→ What the exercise asks: Only the lines from the one containing "SUV usados (23, 119)" through the last line of the data below belong in your answer, copied exactly and without pictures.

Screenshot grounding data:

════

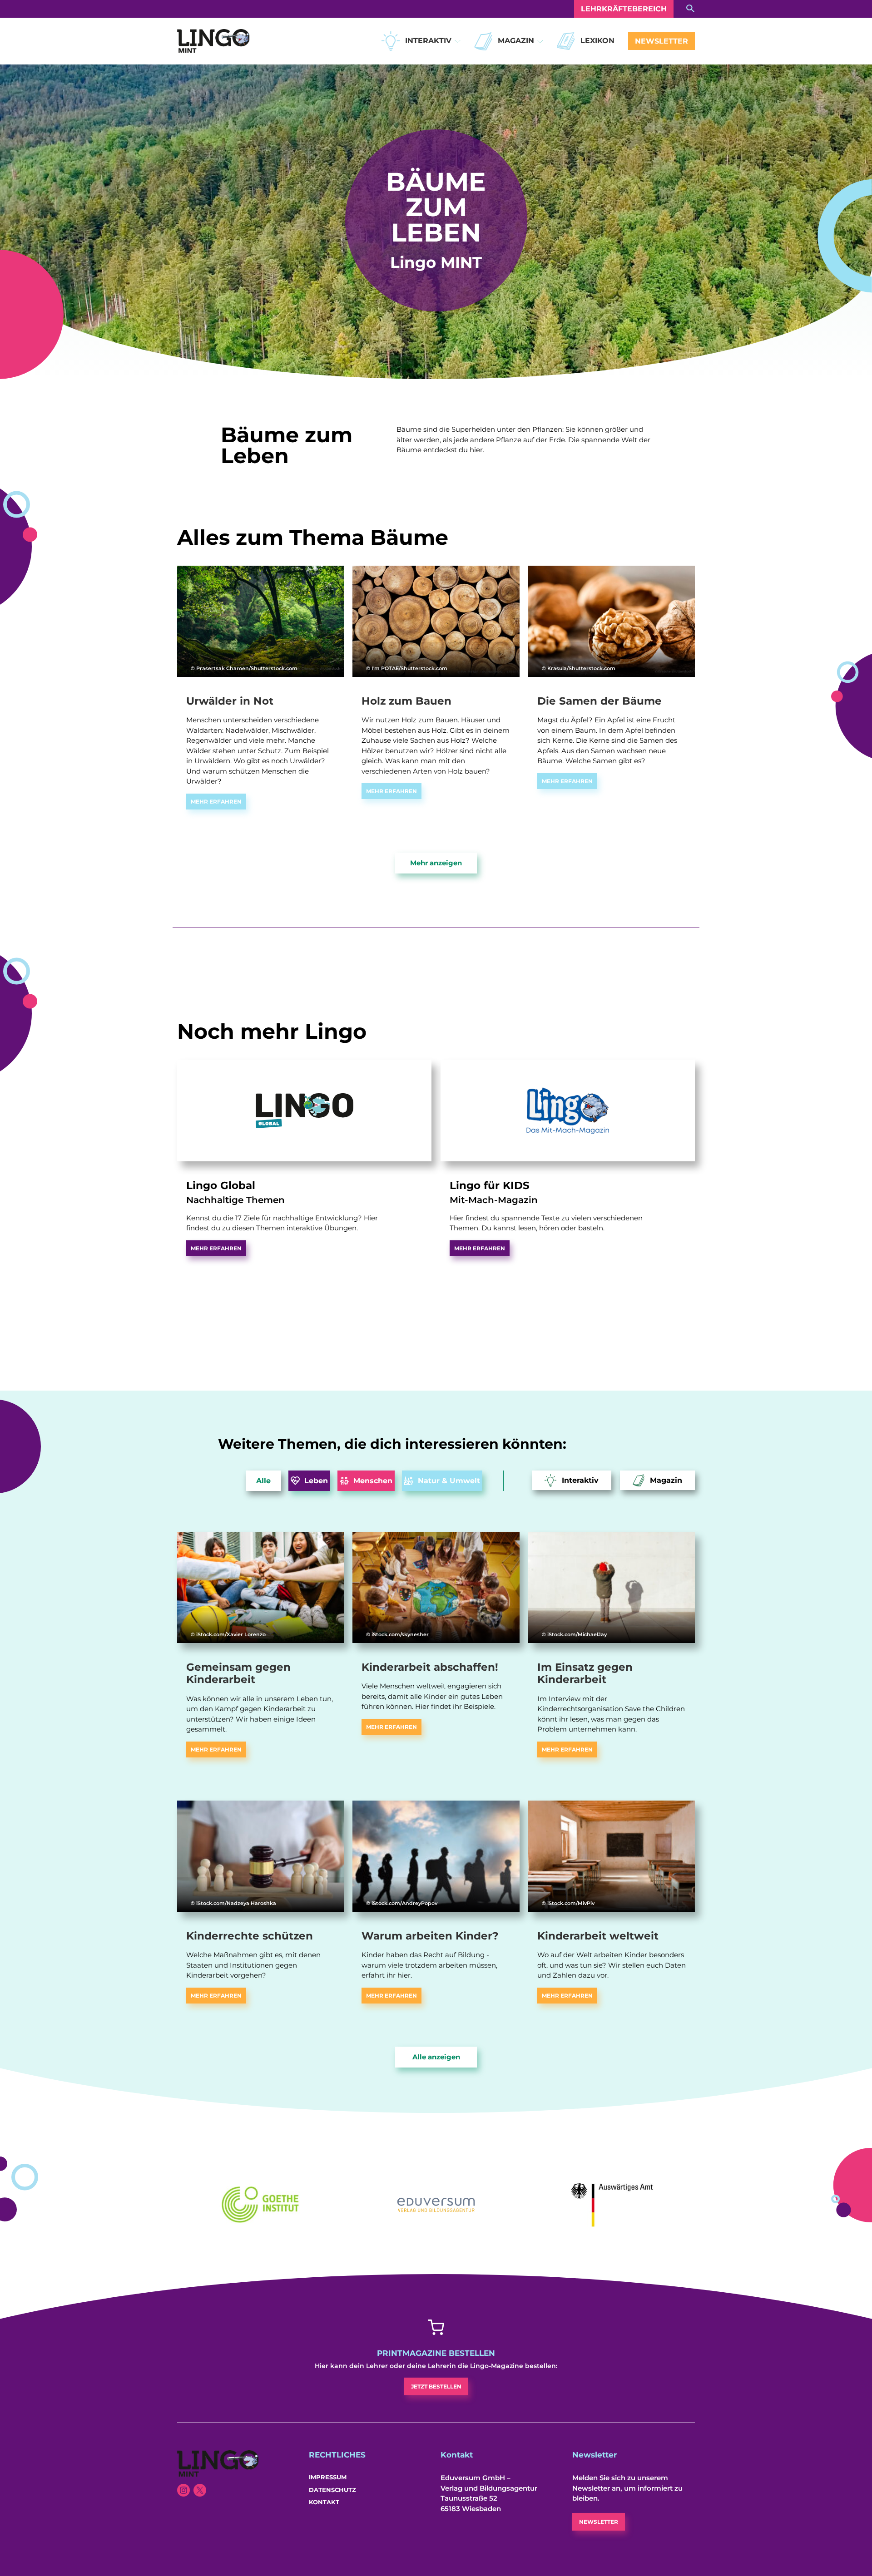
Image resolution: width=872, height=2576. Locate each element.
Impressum (328, 2477)
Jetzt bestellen (436, 2386)
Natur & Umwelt (449, 1480)
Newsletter (661, 41)
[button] (458, 41)
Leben (316, 1480)
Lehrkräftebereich (624, 9)
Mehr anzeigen (436, 863)
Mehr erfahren (216, 801)
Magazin (516, 40)
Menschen (372, 1480)
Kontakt (324, 2502)
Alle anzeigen (436, 2057)
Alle (263, 1480)
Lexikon (597, 40)
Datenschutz (332, 2489)
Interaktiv (428, 40)
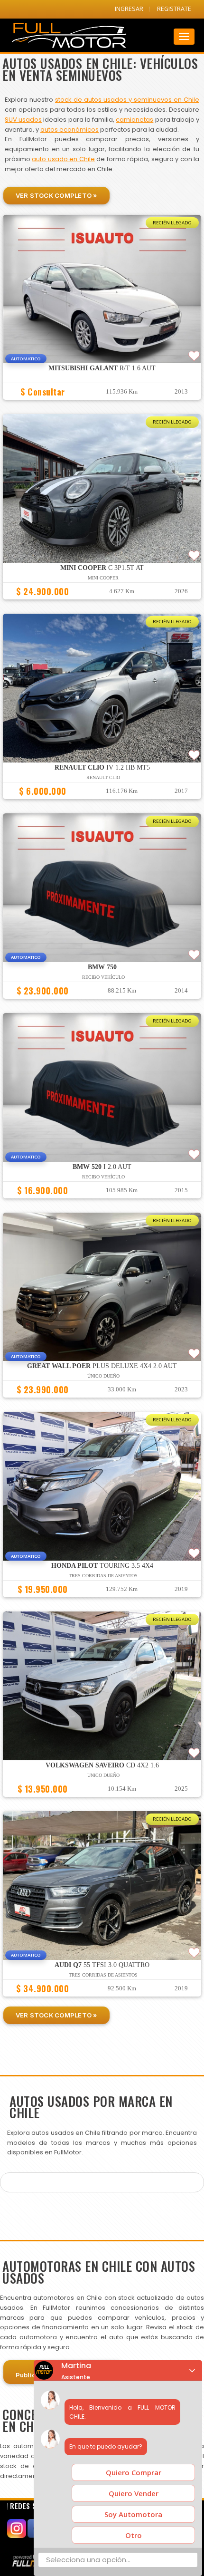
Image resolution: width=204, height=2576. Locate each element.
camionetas (134, 119)
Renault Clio (103, 777)
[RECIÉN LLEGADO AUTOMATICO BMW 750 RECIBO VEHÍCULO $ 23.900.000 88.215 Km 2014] (102, 1003)
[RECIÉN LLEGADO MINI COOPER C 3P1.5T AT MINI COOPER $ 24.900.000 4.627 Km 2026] (102, 603)
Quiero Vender (133, 2493)
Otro (133, 2535)
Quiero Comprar (133, 2472)
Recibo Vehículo (103, 977)
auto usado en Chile (63, 159)
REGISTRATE (174, 9)
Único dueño (103, 1376)
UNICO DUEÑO (103, 1775)
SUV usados (23, 119)
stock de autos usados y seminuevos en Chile (127, 99)
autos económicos (69, 129)
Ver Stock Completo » (56, 195)
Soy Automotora (133, 2514)
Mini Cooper (103, 577)
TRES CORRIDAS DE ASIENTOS (103, 1575)
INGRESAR (129, 9)
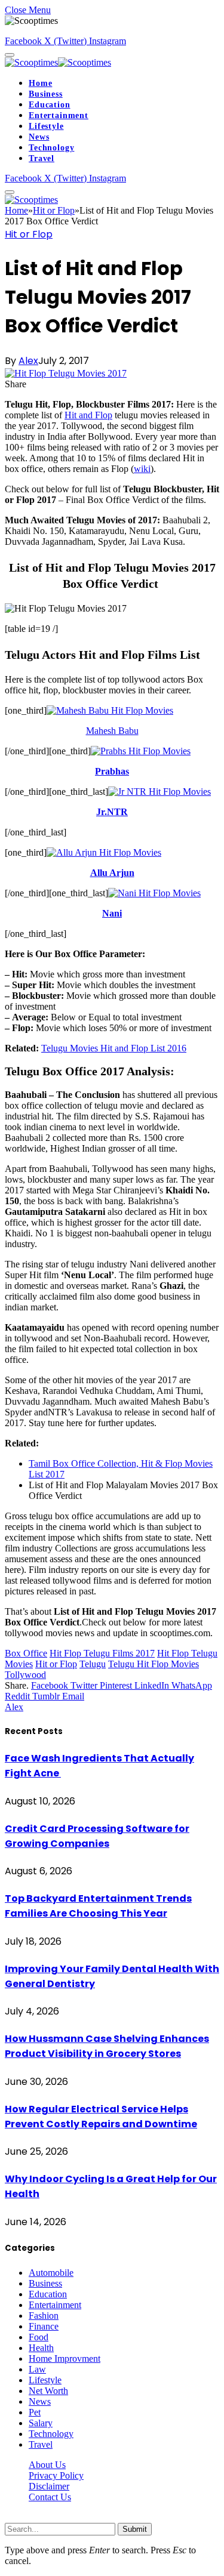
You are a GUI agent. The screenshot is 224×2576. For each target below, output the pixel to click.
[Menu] (9, 55)
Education (49, 104)
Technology (51, 147)
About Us (47, 2465)
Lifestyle (46, 126)
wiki (142, 469)
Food (38, 2337)
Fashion (44, 2315)
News (39, 136)
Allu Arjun (112, 873)
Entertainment (58, 115)
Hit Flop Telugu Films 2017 (102, 1653)
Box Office (26, 1653)
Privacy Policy (56, 2475)
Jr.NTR (112, 812)
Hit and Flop (88, 415)
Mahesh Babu (112, 731)
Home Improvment (64, 2358)
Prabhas (112, 771)
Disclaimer (49, 2486)
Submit (134, 2529)
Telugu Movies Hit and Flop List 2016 (113, 1048)
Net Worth (48, 2391)
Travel (41, 158)
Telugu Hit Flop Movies (153, 1664)
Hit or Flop (29, 234)
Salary (41, 2423)
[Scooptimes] (58, 62)
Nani (112, 913)
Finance (44, 2326)
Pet (35, 2412)
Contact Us (50, 2497)
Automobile (51, 2273)
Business (46, 94)
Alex (28, 361)
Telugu (92, 1664)
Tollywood (25, 1675)
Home (40, 83)
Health (41, 2348)
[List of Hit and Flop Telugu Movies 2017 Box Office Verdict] (66, 373)
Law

════

→ Finished exercise:
SUV usados (23, 119)
stock de autos usados y seminuevos en Chile (127, 99)
autos económicos (69, 129)
Ver Stock Completo » (56, 195)
Soy Automotora (133, 2514)
Mini Cooper (103, 577)
TRES CORRIDAS DE ASIENTOS (103, 1575)
INGRESAR (129, 9)
You are a GUI agent. The screenshot is 224×2576. For each target below, output the pixel to click.
[Menu] (9, 55)
Education (49, 104)
Technology (51, 147)
About Us (47, 2465)
Lifestyle (46, 126)
wiki (142, 469)
Food (38, 2337)
Fashion (44, 2315)
News (39, 136)
Allu Arjun (112, 873)
Entertainment (58, 115)
Hit Flop Telugu Films 2017 (102, 1653)
Box Office (26, 1653)
Privacy Policy (56, 2475)
Jr.NTR (112, 812)
Hit and Flop (88, 415)
Mahesh Babu (112, 731)
Home Improvment (64, 2358)
Prabhas (112, 771)
Disclaimer (49, 2486)
Submit (134, 2529)
Telugu Movies Hit and Flop List 2016 (113, 1048)
Net Worth (48, 2391)
Travel (41, 158)
Telugu Hit Flop Movies (153, 1664)
Hit or Flop (29, 234)
Salary (41, 2423)
[Scooptimes] (58, 62)
Nani (112, 913)
Finance (44, 2326)
Pet (35, 2412)
Contact Us (50, 2497)
Automobile (51, 2273)
Business (46, 94)
Alex (28, 361)
Telugu (92, 1664)
Tollywood (25, 1675)
Home (40, 83)
Health (41, 2348)
[List of Hit and Flop Telugu Movies 2017 Box Office Verdict] (66, 373)
Law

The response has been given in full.